◆ **Saved entries**
--------------------------------

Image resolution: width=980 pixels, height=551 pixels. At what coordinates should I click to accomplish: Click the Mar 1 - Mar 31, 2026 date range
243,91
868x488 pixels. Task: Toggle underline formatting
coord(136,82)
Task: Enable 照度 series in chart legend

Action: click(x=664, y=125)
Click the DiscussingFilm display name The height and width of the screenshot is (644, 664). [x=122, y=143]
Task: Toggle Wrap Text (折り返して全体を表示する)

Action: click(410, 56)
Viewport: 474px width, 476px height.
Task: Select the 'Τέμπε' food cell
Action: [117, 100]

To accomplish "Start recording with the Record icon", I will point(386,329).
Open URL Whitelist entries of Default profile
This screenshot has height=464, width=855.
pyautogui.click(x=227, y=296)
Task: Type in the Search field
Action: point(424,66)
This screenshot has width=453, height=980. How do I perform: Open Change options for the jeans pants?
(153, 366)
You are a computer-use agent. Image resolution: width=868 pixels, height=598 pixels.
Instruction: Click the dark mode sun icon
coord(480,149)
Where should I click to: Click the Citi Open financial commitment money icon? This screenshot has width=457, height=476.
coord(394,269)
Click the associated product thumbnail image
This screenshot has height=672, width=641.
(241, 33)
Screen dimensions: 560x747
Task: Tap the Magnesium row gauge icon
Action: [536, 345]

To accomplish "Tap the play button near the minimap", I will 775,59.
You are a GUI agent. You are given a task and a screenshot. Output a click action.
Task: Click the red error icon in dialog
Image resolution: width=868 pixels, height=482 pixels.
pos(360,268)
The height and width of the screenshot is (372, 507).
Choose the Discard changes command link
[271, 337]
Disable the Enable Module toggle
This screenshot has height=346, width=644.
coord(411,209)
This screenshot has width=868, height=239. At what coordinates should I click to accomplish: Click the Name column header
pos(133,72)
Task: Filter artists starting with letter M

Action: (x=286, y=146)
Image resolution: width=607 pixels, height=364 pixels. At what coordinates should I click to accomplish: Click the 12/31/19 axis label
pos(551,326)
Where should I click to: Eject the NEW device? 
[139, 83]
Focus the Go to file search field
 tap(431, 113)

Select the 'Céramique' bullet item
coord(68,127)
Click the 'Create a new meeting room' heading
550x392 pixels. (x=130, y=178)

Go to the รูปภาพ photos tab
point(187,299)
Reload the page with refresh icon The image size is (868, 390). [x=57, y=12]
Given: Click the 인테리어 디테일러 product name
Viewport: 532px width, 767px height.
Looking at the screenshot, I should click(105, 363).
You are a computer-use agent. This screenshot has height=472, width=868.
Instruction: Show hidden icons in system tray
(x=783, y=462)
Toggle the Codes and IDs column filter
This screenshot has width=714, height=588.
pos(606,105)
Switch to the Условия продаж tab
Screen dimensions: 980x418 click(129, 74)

--------------------------------

◆ **About this exercise**
Your task is to transcribe all of the entries word for word.

◆ **Answer to this exercise**
Image resolution: width=980 pixels, height=551 pixels. At what coordinates should I click to accomplish: Click the Mar 1 - Mar 31, 2026 date range
243,91
868x488 pixels. Task: Toggle underline formatting
coord(136,82)
Task: Enable 照度 series in chart legend

Action: click(x=664, y=125)
Click the DiscussingFilm display name The height and width of the screenshot is (644, 664). [x=122, y=143]
Task: Toggle Wrap Text (折り返して全体を表示する)

Action: click(410, 56)
Viewport: 474px width, 476px height.
Task: Select the 'Τέμπε' food cell
Action: [117, 100]

To accomplish "Start recording with the Record icon", I will point(386,329).
Open URL Whitelist entries of Default profile
This screenshot has height=464, width=855.
pyautogui.click(x=227, y=296)
Task: Type in the Search field
Action: point(424,66)
This screenshot has width=453, height=980. How do I perform: Open Change options for the jeans pants?
(153, 366)
You are a computer-use agent. Image resolution: width=868 pixels, height=598 pixels.
Instruction: Click the dark mode sun icon
coord(480,149)
Where should I click to: Click the Citi Open financial commitment money icon? This screenshot has width=457, height=476.
coord(394,269)
Click the associated product thumbnail image
This screenshot has height=672, width=641.
(241, 33)
Screen dimensions: 560x747
Task: Tap the Magnesium row gauge icon
Action: [536, 345]

To accomplish "Tap the play button near the minimap", I will 775,59.
You are a GUI agent. You are given a task and a screenshot. Output a click action.
Task: Click the red error icon in dialog
Image resolution: width=868 pixels, height=482 pixels.
pos(360,268)
The height and width of the screenshot is (372, 507).
Choose the Discard changes command link
[271, 337]
Disable the Enable Module toggle
This screenshot has height=346, width=644.
coord(411,209)
This screenshot has width=868, height=239. At what coordinates should I click to accomplish: Click the Name column header
pos(133,72)
Task: Filter artists starting with letter M

Action: (x=286, y=146)
Image resolution: width=607 pixels, height=364 pixels. At what coordinates should I click to accomplish: Click the 12/31/19 axis label
pos(551,326)
Where should I click to: Eject the NEW device? 
[139, 83]
Focus the Go to file search field
 tap(431, 113)

Select the 'Céramique' bullet item
coord(68,127)
Click the 'Create a new meeting room' heading
550x392 pixels. (x=130, y=178)

Go to the รูปภาพ photos tab
point(187,299)
Reload the page with refresh icon The image size is (868, 390). [x=57, y=12]
Given: Click the 인테리어 디테일러 product name
Viewport: 532px width, 767px height.
Looking at the screenshot, I should click(105, 363).
You are a computer-use agent. This screenshot has height=472, width=868.
Instruction: Show hidden icons in system tray
(x=783, y=462)
Toggle the Codes and IDs column filter
This screenshot has width=714, height=588.
pos(606,105)
Switch to the Условия продаж tab
Screen dimensions: 980x418 click(129, 74)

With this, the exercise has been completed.